The judges were specifically asked if a person could be excused if he committed an offence in consequence of an insane delusion. They replied that if he labours under such partial delusion only, and is not in other respects insane, "he must be considered in the same situation as to responsibility as if the facts with respect to which the delusion exists were real". This rule requires the court to take the facts as the accused believed them to be and follows Hadfield's Trial, above. If the delusions do not prevent the defendant from having mens rea there will be no defence. In R v Bell 1984 Crim. LR 685 the defendant smashed a van through the entrance gates of a holiday camp because "It was like a secret society in there, I wanted to do my bit against it" as instructed by God. It was held that, as the defendant had been aware of his actions, he could neither have been in a state of automatism nor insane, and the fact that he believed that God had told him to do this merely provided an explanation of his motive and did not prevent him from knowing that what he was doing was wrong in the legal sense.
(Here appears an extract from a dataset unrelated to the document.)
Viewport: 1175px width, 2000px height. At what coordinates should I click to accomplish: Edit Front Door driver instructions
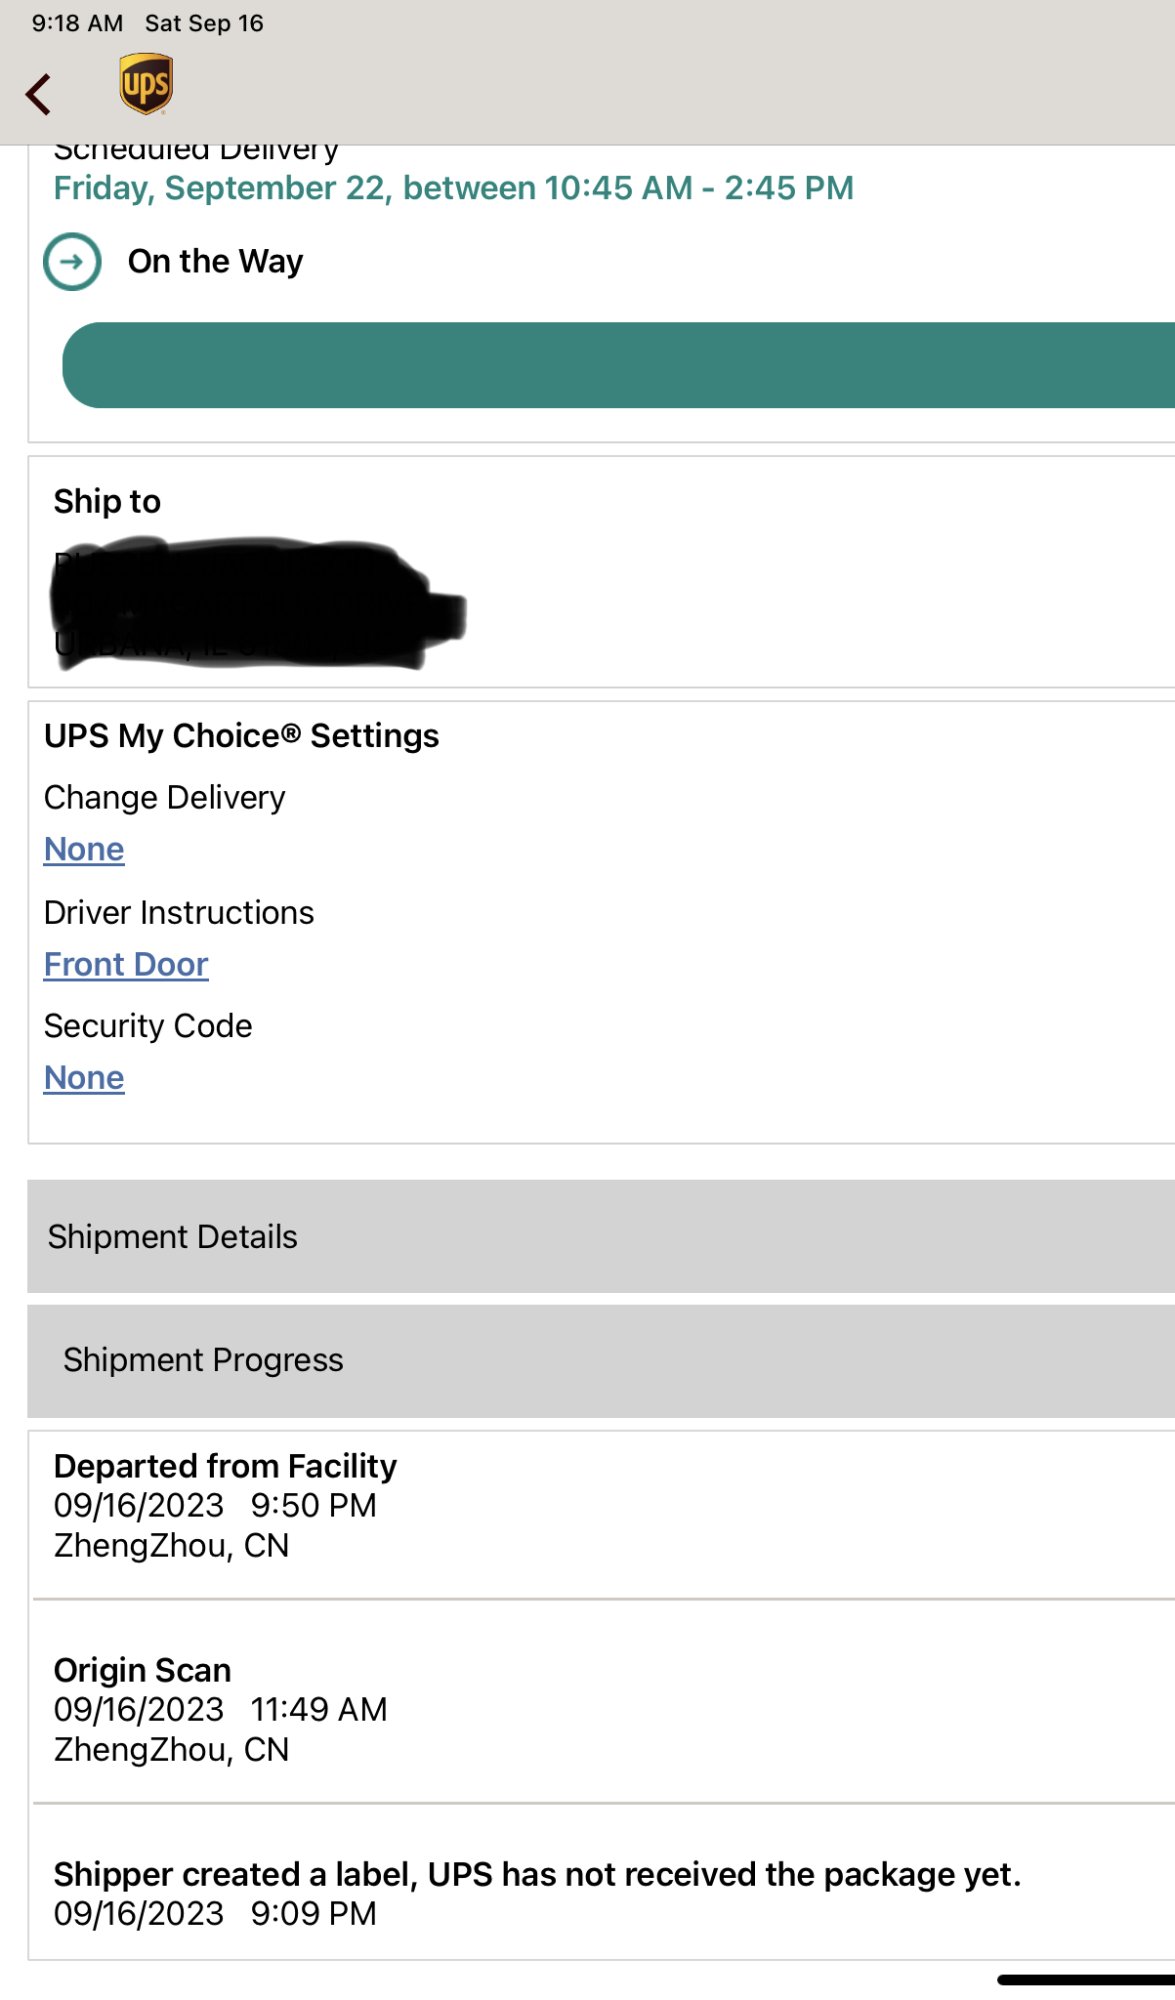point(126,964)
Knowledge that the act was wrong
The interpretation of this clause is a subject of controversy among legal authorities, and different standards may apply in different jurisdictions.

"Wrong" was interpreted to mean legally wrong, rather than morally wrong, in the case of Windle 1952 2QB 826; 1952 2 All ER 1 246, where the defendant killed his wife with an overdose of aspirin; he telephoned the police and said, "I suppose they will hang me for this." It was held that this was sufficient to show that although the defendant was suffering from a mental illness, he was aware that his act was wrong, and the defence was not allowed. Under this interpretation, there may be cases where the mentally ill know that their conduct is legally prohibited, but it is arguable that their mental condition prevents them making the connection between an act being legally prohibited and the societal requirement to conform their conduct to the requirements of the criminal law.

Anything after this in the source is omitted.